Batch size: I usually start by setting it to auto:9, which means it will recalculate the optimal batch size 9 times as it goes along. Since lm-eval orders the test set by size (largest first), the max batch size will start out small and get bigger, so if it's going to be a long eval time it pays to have the batch size automatically resize.
The downside is that it often gets it wrong and you end up with out of memory errors. In that case you have to set it manually and use trial & error.
I've read that batch sizes > 1 can affect score negatively, but at least in my limited comparisons it's been neglible. Running lm-eval with batch size 1 is suuuuper slow.
You can run it with llama.cpp server, but it's slow because it forces batch size 1. But that might be fine if it's running locally and you can just leave it overnight.
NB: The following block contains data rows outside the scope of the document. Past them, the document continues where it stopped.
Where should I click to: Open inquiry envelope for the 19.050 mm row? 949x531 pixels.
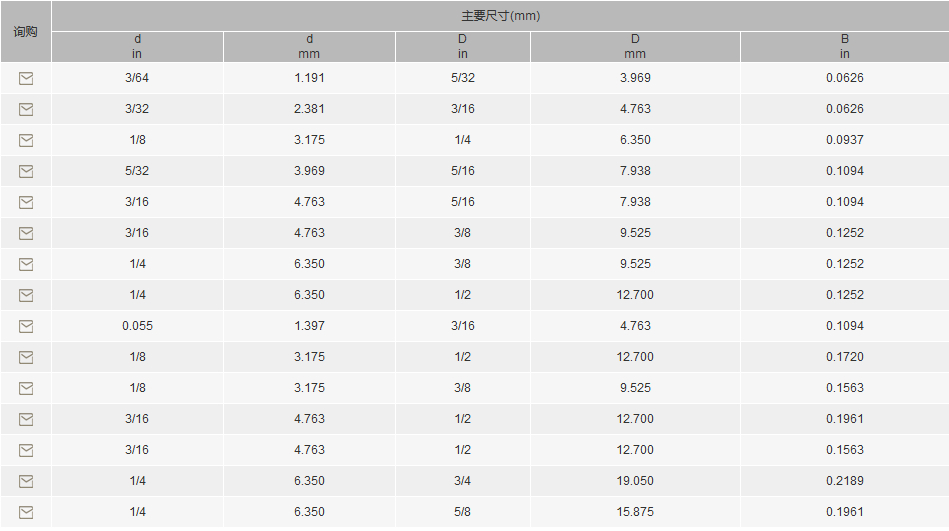point(26,481)
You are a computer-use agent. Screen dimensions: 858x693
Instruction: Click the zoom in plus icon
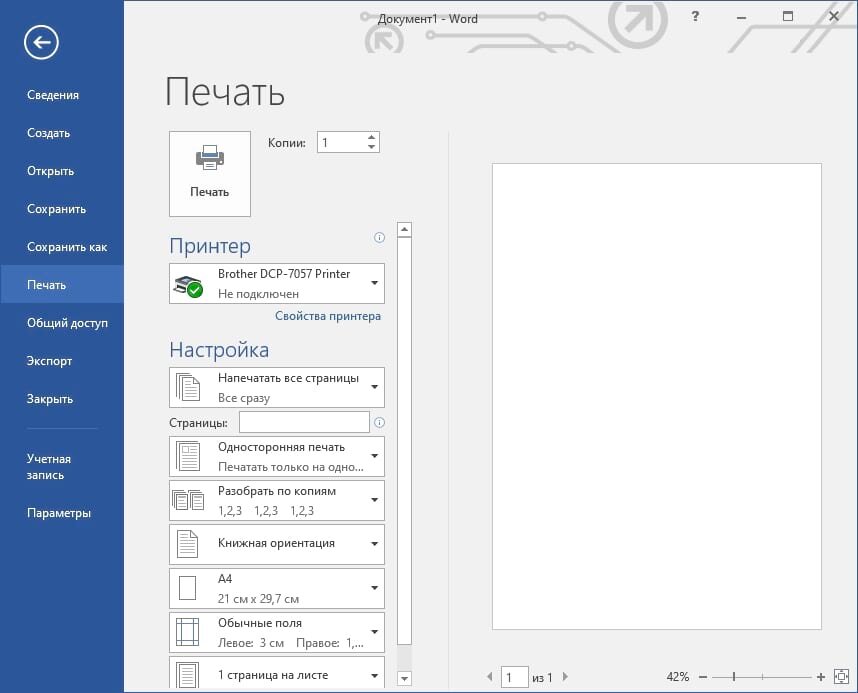click(820, 677)
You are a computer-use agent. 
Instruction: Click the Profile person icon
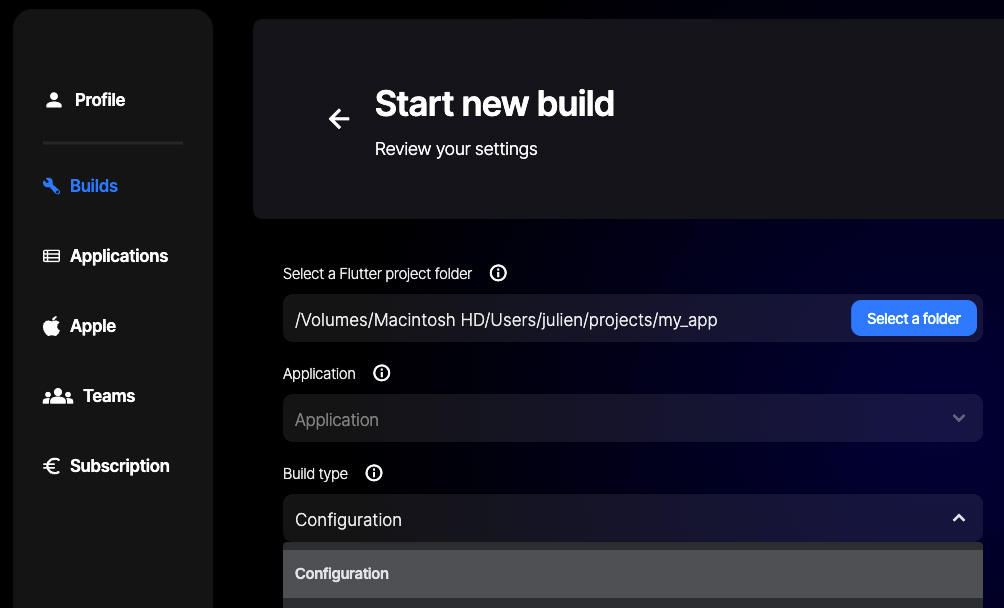53,100
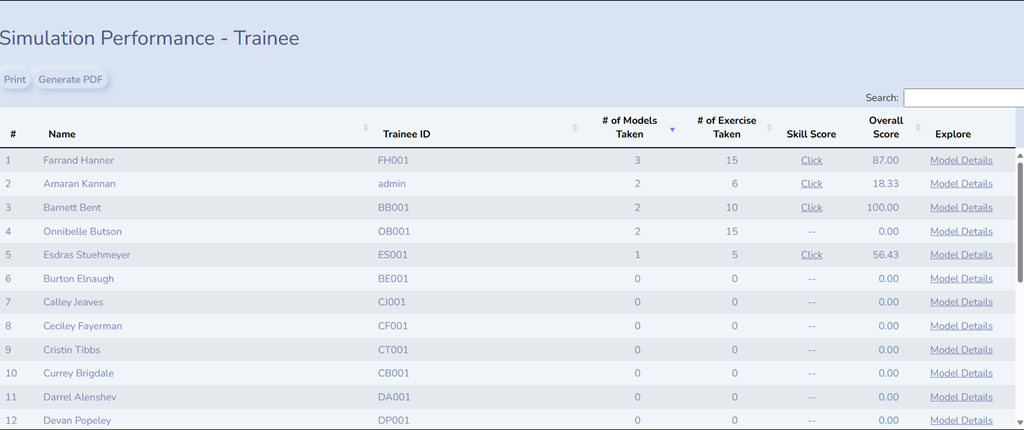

The command looks something like this:
lm_eval --model gguf --model_args base_url=http://localhost:8000 --tasks winogrande --batch_size auto:9 --verbosity DEBUG --log_samples --output_path output/miqu --use_cache sqlite_cache_miqu
Now that the llama.cpp server is running correctly, would it be possible to have this model tested?
https://huggingface.co/Infinimol/miiqu-gguf using ChatML format and context length >= 1024, please :)
It is a model I been working on it for some time, and I think it's interesting. It is not a fine-tune, but a merge, and I find it consistently scores higher than the base model (miqu), which I think is a first for a pure merge model. Eq-bench runs in about 15 mins on an A100.
The model is GGUF, but split to fit under the 50Gb limit on Huggingface, but the model card give the one-liner to reassemble the file.